Source data »

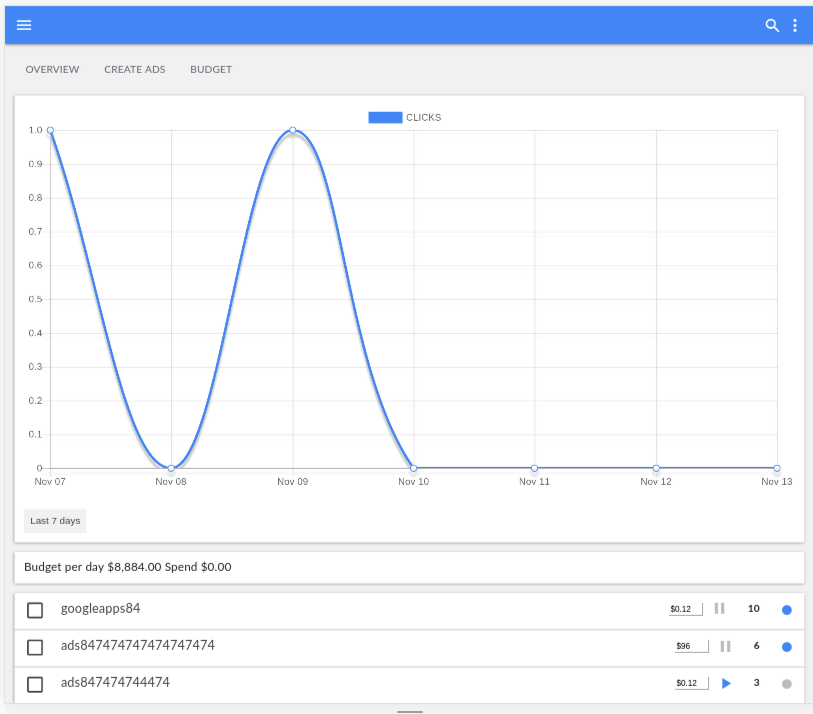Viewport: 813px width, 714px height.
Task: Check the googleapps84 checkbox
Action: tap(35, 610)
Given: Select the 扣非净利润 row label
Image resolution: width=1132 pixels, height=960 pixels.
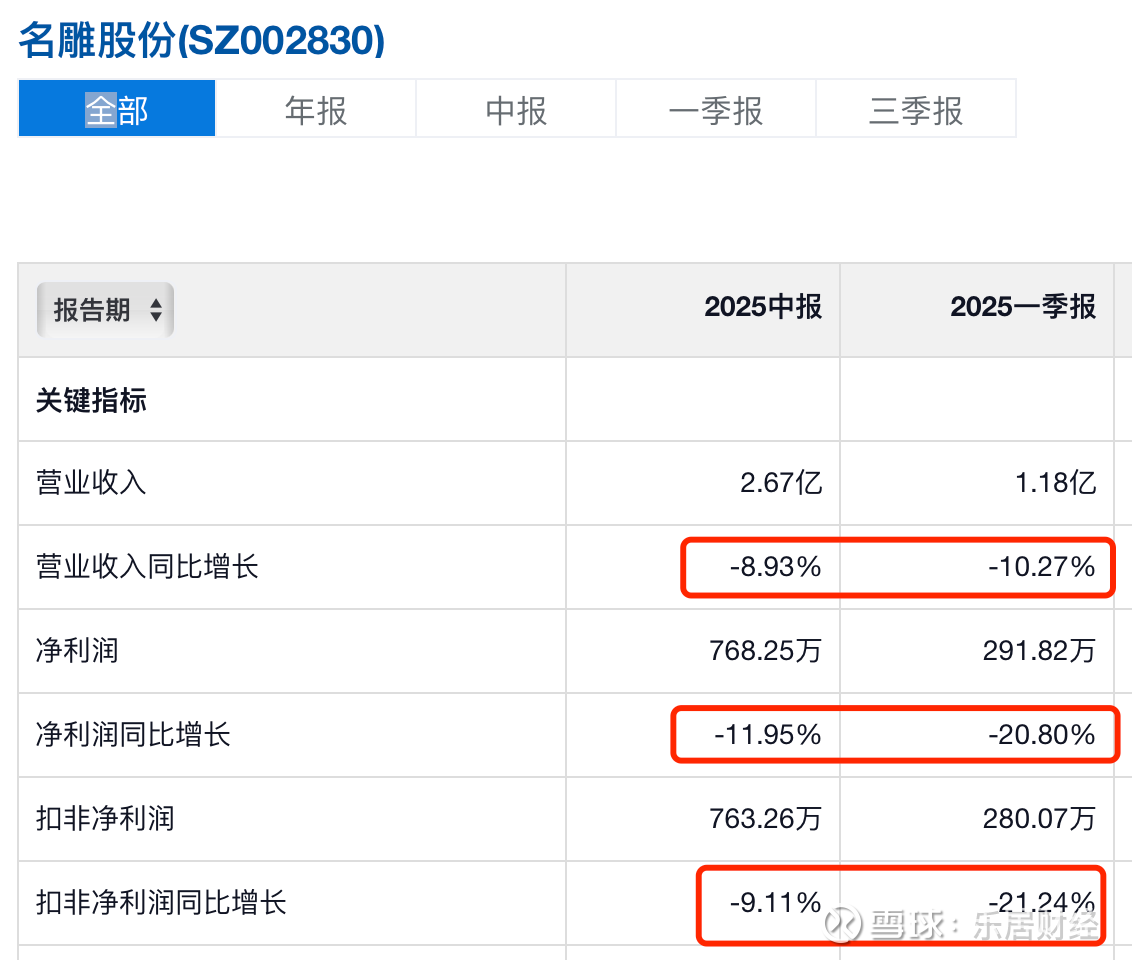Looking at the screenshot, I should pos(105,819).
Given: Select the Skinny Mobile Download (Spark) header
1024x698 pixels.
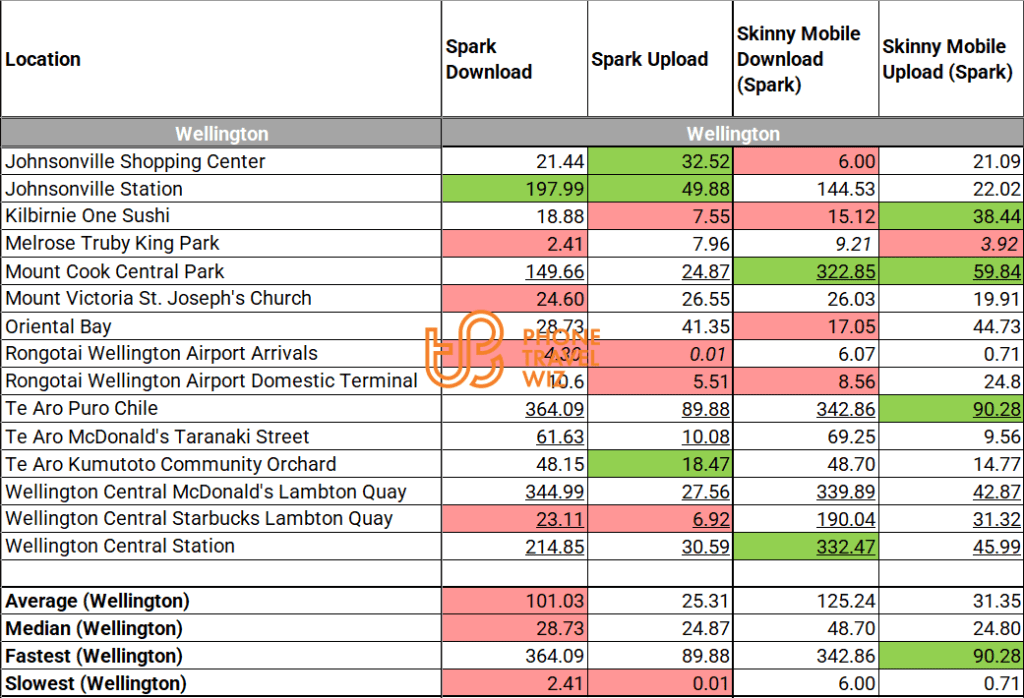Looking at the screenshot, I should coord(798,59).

Exercise instructions »
Repeat the lines of the records verbatim, starting at the line containing "Given: Select the 扣非净利润 row label" and stopping after the final line. Images stay out.

Solution »
Given: Select the 扣非净利润 row label
Image resolution: width=1132 pixels, height=960 pixels.
Looking at the screenshot, I should pos(105,819).
Given: Select the Skinny Mobile Download (Spark) header
1024x698 pixels.
Looking at the screenshot, I should coord(798,59).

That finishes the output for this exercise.